I also wanted to talk a bit about where interest rates may be headed in the months ahead.
Here’s what market is pricing in.
1 more interest rate hike in May’s FOMC.
Followed by a pause in rate hikes for the next 4 months.
And then 2 interest rate cuts by end of 2023.
Personal View – I think the market is wrong on this
I’m going to put it out there that I think the market is just wrong on interest rate pricing.
For the simple reason that the economy is proving more resilient than expected.
The economy is stronger than what the interest rate market is pricing in
Q1 GDP numbers for the US came out this week, and yes quarterly change in real GDP has slowed from the past 2 quarters:
But look under the surface, and you see that consumer demand is the strongest it has been since Q2 2022.
Consumer is still looking very strong here, with signs of a pickup:
Look at the latest PMI data, and you see signs that the economy is actually starting to rebound instead of slowing down.
Look also at the recent round of corporate earnings.
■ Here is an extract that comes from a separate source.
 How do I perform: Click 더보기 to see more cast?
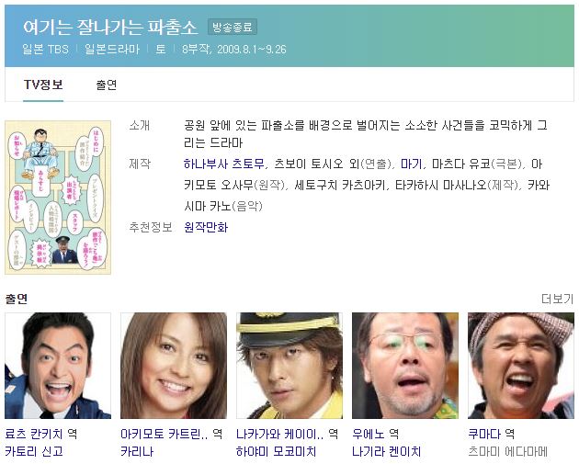pos(558,299)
You can see that yes some parts of the economy is slowing, but other parts remain red hot.
What does this all mean?
What has been a very difficult business cycle to read, only gets worse.
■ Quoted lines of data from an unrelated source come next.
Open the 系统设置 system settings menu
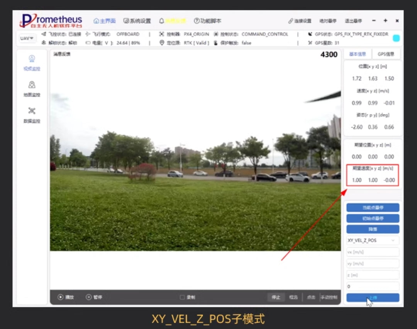Viewport: 417px width, 329px height. pos(137,21)
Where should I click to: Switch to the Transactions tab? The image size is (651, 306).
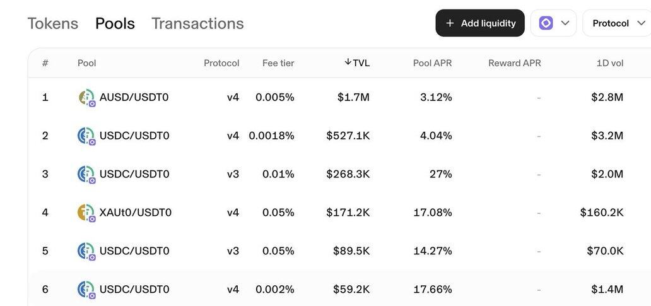197,23
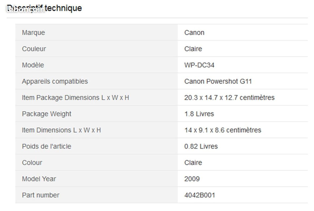Select the Package Weight label
Screen dimensions: 314x211
46,114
My personal takeaway, is that the economy is proving more resilient than bond / interest rate markets are pricing in.
Interest rate markets are pricing in the economy to collapse in 2023, that allows the Feds to cut interest rates by end 2023.
But economic data is throwing serious doubt on this narrative.
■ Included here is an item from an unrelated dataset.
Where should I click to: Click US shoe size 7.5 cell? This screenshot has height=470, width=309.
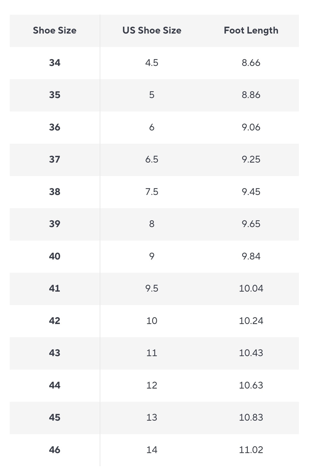tap(152, 192)
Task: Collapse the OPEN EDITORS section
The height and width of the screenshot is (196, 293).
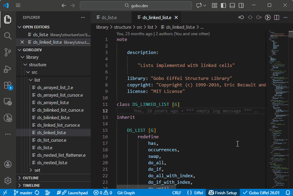Action: click(36, 27)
Economic data is showing no showing signs of an immediate recession just yet.
Yes, there is no doubt if we continue down this path a recession will come eventually.
But the markets are pricing in a recession in the next 3 – 6 months, and economic data just disagrees with that view.
There is a little bit more juice left in this cycle.
Why I think interest rates may go up in the short term (before going down later)
Personal views here.
With the latest economic data coming in, I think the 25 bps rate hike next week is a done deal.
In fact with economic data this hot, I think Powell may talk up the possibility of another rate hike for June’s FOMC.
He might want to raise market pricing for a June rate hike beyond the current 20%.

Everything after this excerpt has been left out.